Friday, June 9, 2023 7:22:46 AM

Running a hydraulic winch

3 years ago
#18 Quote
A member asked... I am designing a simple hydraulic system for running a winch.  I have designed the system and selected components.  I have also determined the theoretical horsepower and displacement requirements.  Can anyone suggest the best way to calculate actual efficiency for the system?  I am worried that my system may be inadequate if I don’t take into account inefficiencies and losses.
3 years ago
#19 Quote
A typical Hydraulic system is 70-75% efficient.
3 years ago
#20 Quote
Component suppliers should be able to provide efficiency numbers for their products if it is not in their literature.
3 years ago
#21 Quote
Efficiency or Overall efficiency is the combination of taking into account Mechanical losses resulting due to friction and Volumetric losses due to leakage.
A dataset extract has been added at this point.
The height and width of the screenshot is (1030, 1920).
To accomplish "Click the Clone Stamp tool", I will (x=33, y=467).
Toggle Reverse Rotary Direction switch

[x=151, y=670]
Mathematically overall efficiency = (Mechanical efficiency or M.E) X (Volumetric efficiency or V.E). Now a winch in its simplest form may have a pump running a hydraulic motor which maybe coupled to a gearbox. So the overall efficiency of this system will be = (M.E of pump)X(V.E of pump)X(M.E of hyd. motor)X(V.E of hyd motor)X(M.E of gearbox). These efficiency numbers can be obtained from respective suppliers

Another way of calculating overall efficiency would be to divide the output power at the load by the input power at the source

Overall efficiency = (Load X velocity) / (Input power from prime mover)
3 years ago
#22 Quote
If you do not have the efficiency of the mechanical components of the winch, you could apply a torque wrench to the input shaft with the winch under a load to see what the actual input torque will be.  With that information, you know the output torque requirements of the motor.  The manufacturer's published information should tell you what the input pressure will be to provide that torque.  That will provide the necessary information for the pressure setting of the relief or for the compensator. That info along with the desired speed (flow rate) will give the required power input.